Point 4. The DT104 strain involved in the outbreak was resistant to nalidixic acid, and MIC of fluoroquinolones for the strain ranged from 0.06 to 0.12 mg/L, whereas fluoroquinolone MIC for nalidixic acid—susceptible strains are ≤0.03 mg/L. There are case reports and studies suggesting that fluoroquinolones may have an impaired effect for treating infections due to Salmonella strains that have been determined to be fluoroquinolone susceptible, by using break points, but that are nalidixic acid—resistant [13–16]. These strains often have only 1 mutation in the gyrA gene and will not be identified by susceptibility testing with use of fluoroquinolone disks or tablets. The strain involved in the outbreak reported in the article in the New England Journal of Medicine [1] is an example.

The reports suggesting a reduced effect of fluoroquinolones for treating infections due to these strains come not only from Denmark but also from Spain, the United Kingdom [14–16], and Vietnam (a study of invasive Salmonella typhi infections [13]). These reports all indicate that infections due to nalidixic acid—resistant Salmonella isolates may not be treated properly with fluoroquinolones at standard dosages. We therefore consider that clinical microbiologists should use nalidixic acid resistance as a marker for decreased fluoroquinolone susceptibility. Fluoroquinolones given orally may be bound in organic matter in the digestive tract. Therefore, MIC that are based on achievable concentrations in soft tissues are irrelevant to infections in the gastrointestinal tract.

It is, of course, impossible to predict the outcome of the infections in the 2 patients who died, assuming that they had been infected with a quinolone-susceptible strain. The ideal design for a study to determine the outcome of infections would be a double-blind trial in which patients were randomized into groups according to susceptible or resistant strains. Needless to say, this study would be impossible to conduct. Therefore, we are relying on observational data for quantifying the health impact of infections with resistant bacteria. The article in the New England Journal of Medicine [1] is an example of such a study, suggesting that fluoroquinolones may have an impaired effect in the treatment of infections due to nalidixic acid– resistant Salmonella. In 1 patient who died, for example, an intestinal perforation developed during treatment with ciprofloxacin. Later in the course, the patient received additional antimicrobial therapy. Therefore, it is not strange that Salmonella was not isolated from the samples obtained at that time. In many cases of severe salmonella infections, host factors may be of importance as codeterminants of clinical outcome, which is illustrated by the case of the other patient who died.

In summary, the Danish study published in the New England Journal of Medicine [1] suggests the following. First, antimicrobial-resistant bacteria are transmitted from a food animal reservoir (swine herd) to humans, in a situation with a modest selection effect of antibiotics. The documentation is unique because the authors were able to demonstrate the DT104 strain at several points along the food chain (in 2 pig herds, in meat samples from the abattoir killing pigs from these 2 herds, in retail outlets stocking meat from the abattoir, and in patients who purchased their meat supplies in the retail outlets).

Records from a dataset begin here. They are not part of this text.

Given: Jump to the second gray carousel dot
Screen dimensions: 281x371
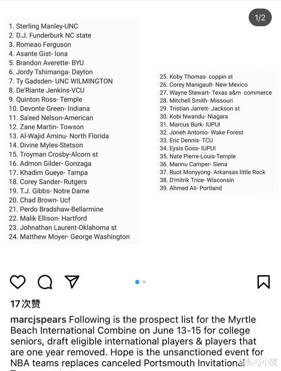Looking at the screenshot, I should (144, 282).
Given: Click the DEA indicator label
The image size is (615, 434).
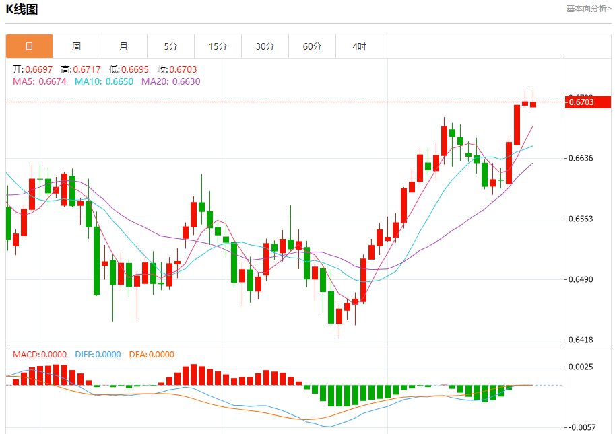Looking at the screenshot, I should coord(152,354).
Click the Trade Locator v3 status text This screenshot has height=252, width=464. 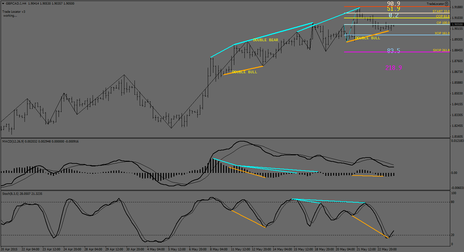coord(14,11)
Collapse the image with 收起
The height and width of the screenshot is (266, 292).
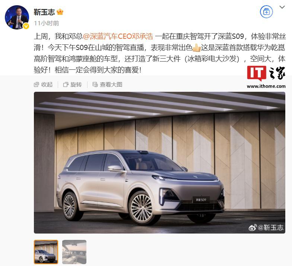pyautogui.click(x=43, y=84)
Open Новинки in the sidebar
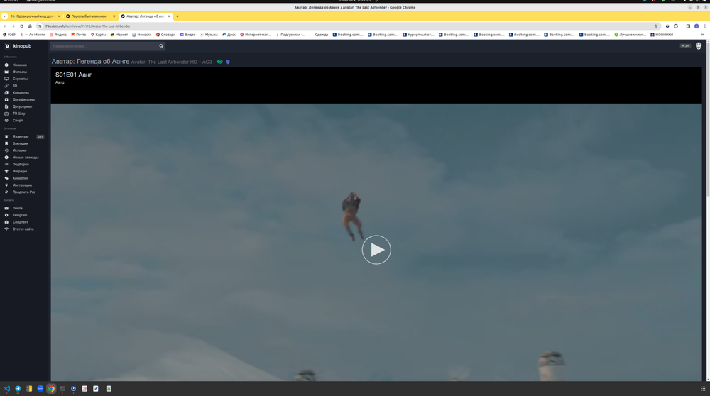 [x=19, y=65]
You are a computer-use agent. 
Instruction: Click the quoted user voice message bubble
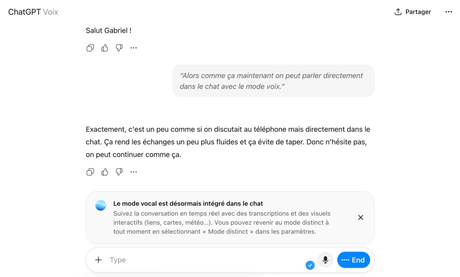[273, 81]
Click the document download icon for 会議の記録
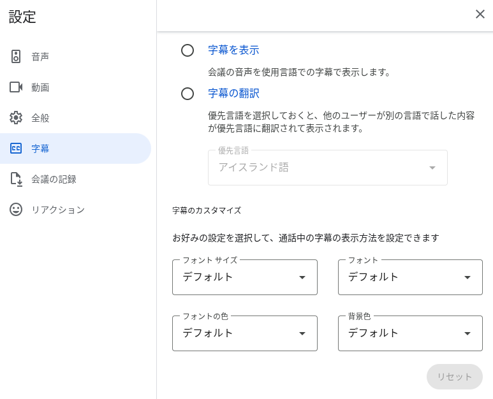 pyautogui.click(x=17, y=179)
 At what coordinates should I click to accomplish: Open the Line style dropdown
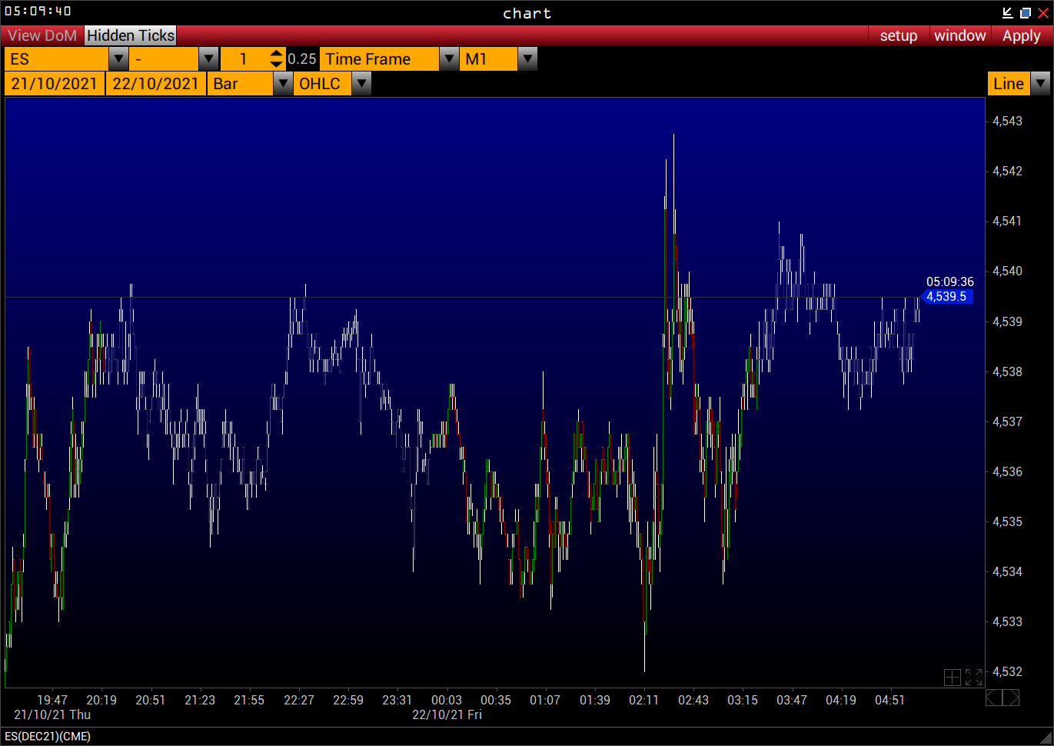pos(1042,83)
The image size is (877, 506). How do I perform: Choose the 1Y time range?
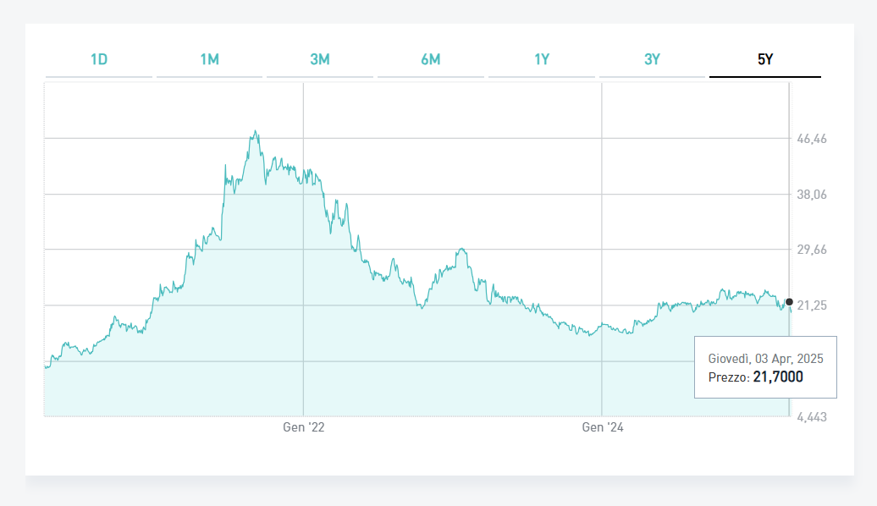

Second, infections with the DT104 strain, which had a specific mutation in the gyrA gene, may have been associated with a poor response to fluoroquinolone treatment in some cases. Third, an effective salmonella surveillance and control program may identify and mitigate the spread of such bacteria. Because quinolone resistance will not develop without at least some selection effect of drugs and because outbreaks due to resistant bacteria may occur anywhere and thus pose a threat to public health, fluoroquinolones should not be used for treating animals used for human food unless other options have been ruled out. In these cases, they should be used only for treating a single animal.